# Looking to buy Mini-lightbar



## fishinRI13 (Sep 20, 2011)

I have right now the atomic LED's but I need something to make sure I am seen from the back so I am looking into a mini lightbar. I was looking at this one,
http://www.strobesnmore.com/able-2-low-profile-mini-led-lightbar.html
didnt know if anyone else has used it or if there is something else that is close to it in price range. Thanks for the help in advance!
Mike


----------



## Young Robert (Sep 20, 2011)

*Lightbar*

Go with the Whelen Responder LP2 Series if you are not sure. They have (i think) two models of the responder mini lightbar series. Just picked up a few of these beauties. Not cheap, but what a light show for when you need it.


----------



## kurtandshan (Sep 1, 2010)

I have the Able 2...Great company to deal with and its been very bright..in initial testing.(My driveway-no snow to plow, yet)


----------



## cubanb343 (Dec 13, 2007)

I used to have the sho-me light. It's a nice light, but it's about invisible during the day. I now have a Whelen mini liberty and absolutely love it. Definitely do a ton of research on all of the LED options. Check youtube, awdirect, any place you can watch the videos and read more reviews. Like I said, overall, I was pleased with the sho-me, just not quite bright enough for my taste.


----------



## 07F-250V10 (Jul 18, 2011)

Best lightbar out.....Soundoff mini pinnacle....Its bright as hell and for very good price $280 cant beat it


----------



## fishinRI13 (Sep 20, 2011)

So is the whelen mini liberty brighter during the day? Or even the pinacle one mentioned? I do also want one thats pretty bright during the day, I plow gas stations so I need something that people cannot miss.


----------



## plowmanben (Feb 7, 2009)

Young Robert;1310454 said:


> Go with the Whelen Responder LP2 Series if you are not sure. They have (i think) two models of the responder mini lightbar series. Just picked up a few of these beauties. Not cheap, but what a light show for when you need it.
> 
> X 2. I have this light bar and I don't think I will ever get anything else anytime soon. This light is very bright. Has good visibility in the day light hours as well. If I remember correctly it has a day and night settings ( brighter and dimmer) you can choose from as well. I have mine set on the brighter of the two all the time.


----------



## Holland (Aug 18, 2010)

fishinRI13;1310437 said:


> I have right now the atomic LED's but I need something to make sure I am seen from the back so I am looking into a mini lightbar. I was looking at this one,
> http://www.strobesnmore.com/able-2-low-profile-mini-led-lightbar.html
> didnt know if anyone else has used it or if there is something else that is close to it in price range. Thanks for the help in advance!
> Mike


Ive got this little lightbar. Like they said, its not the brightest during the day. Worked great for me last season tho.


----------



## JaimeG (Jan 25, 2009)

07F-250V10;1310565 said:


> Best lightbar out.....Soundoff mini pinnacle....Its bright as hell and for very good price $280 cant beat it


I don't have one...yet, but I've heard its one of the best lightbars for the price.


----------



## peterk800xc (Mar 10, 2005)

*great Light*



JaimeG;1310956 said:


> I don't have one...yet, but I've heard its one of the best lightbars for the price.

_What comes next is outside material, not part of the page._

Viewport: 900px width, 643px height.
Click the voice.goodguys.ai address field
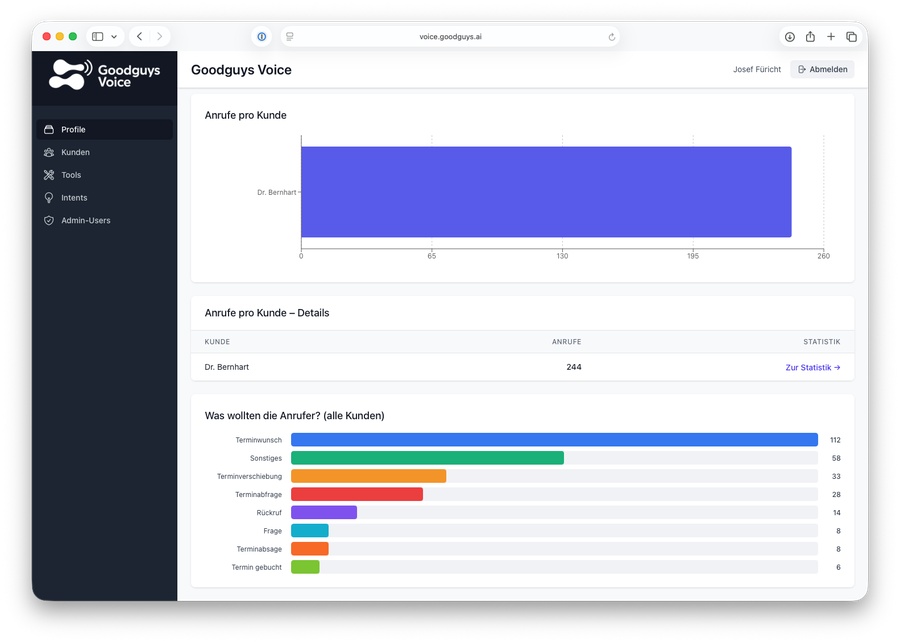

I have had a Soundoff Pinnacle amber LED light going on 2 years and after alot of researching and reading finally bought it. Never looked back. Super bright ( even in daylite) and toally weatherproof. 4 90 # magnets hold it on my roof like its bolted there. I wish I had a buck for everyone that has asked me " who makes that lightbar? "


----------



## fishinRI13 (Sep 20, 2011)

Ok so it looks like I have limited it down to the Whelen Responder LP and the Sound off Pinnacle lightbar. Has anyone had both that prefers one over the other? I have been doing my homewrk on them and they are very similar. Just some thoughts. Also, any of you guys know if any of the places that sell them have sales at all? Looking for some sort of a deal...just a thought. Thanks again guys i really appreciate the help!


----------



## Spucel (Feb 6, 2011)

Never really looked at the Sound off Pinnacle but I like it. How does it look from the sides?


----------



## 07F-250V10 (Jul 18, 2011)

After buying the Soundoff i wouldnt even look at any other brands. In my own opinion its the perfect lightbar. Super strong magnets, bright 360 degrees around and tons of flash patterns, and cheap


----------



## Spucel (Feb 6, 2011)

07F-250V10;1311411 said:


> After buying the Soundoff i wouldnt even look at any other brands. In my own opinion its the perfect lightbar. Super strong magnets, bright 360 degrees around and tons of flash patterns, and cheap


Thanks for the review. Where did you get yours at?


----------



## fishinRI13 (Sep 20, 2011)

07F-250V10;1311411 said:


> After buying the Soundoff i wouldnt even look at any other brands. In my own opinion its the perfect lightbar. Super strong magnets, bright 360 degrees around and tons of flash patterns, and cheap


How is it during the day? Still equally as bright? And strobes n more has them for $225, i think i will be purchasing this, just need to make sure its bright during the day.


----------



## M & MD Lawn (Aug 29, 2010)

I was consdering a full lightbar but I like the pinnacle after looking into it...does anyone have this light perm mounted and how did you run the wire??


----------



## Grumpydave (Nov 24, 2010)

Whelen Responder LED is excellent night or day, even in bright sunlight. Alot has to do with which sequence you choose. Some are better than others. Local city has started outfitting their small trucks with them after seeing mine.
Dave


----------



## APLC (Nov 25, 2008)

fishinRI13;1310437 said:


> I have right now the atomic LED's but I need something to make sure I am seen from the back so I am looking into a mini lightbar. I was looking at this one,
> http://www.strobesnmore.com/able-2-low-profile-mini-led-lightbar.html
> didnt know if anyone else has used it or if there is something else that is close to it in price range. Thanks for the help in advance!
> Mike


so wich did you go with i am also deciding between the MINI PIN or WHELEN RE?


----------



## nepatsfan (Sep 16, 2004)

I have the led clearance lights on my pick up too and need something else also. Do you think the lighbar will look stupid with the clearance lights up there? Not from the back but from the front. It would probably be blinding from the front. I was thinking about the same thing but I want it to look right too.


----------



## BossPlow2010 (Sep 29, 2010)

07F-250V10;1310565 said:


> Best lightbar out.....Soundoff mini pinnacle....Its bright as hell and for very good price $280 cant beat it


That would be a mini. Also you are bias towards sound off.


----------



## McG_Landscaping (Feb 2, 2011)

http://www.ebay.com/itm/180736268783?ssPageName=STRK:MEWNX:IT&_trksid=p3984.m1439.l2649

I bought this about a week ago and got it this week. Not too bad for the $$ I mainly got it for night, Its definitely more visible for the night than during the day but im still happy for the $


----------



## APLC (Nov 25, 2008)

So which one? How do you like it


----------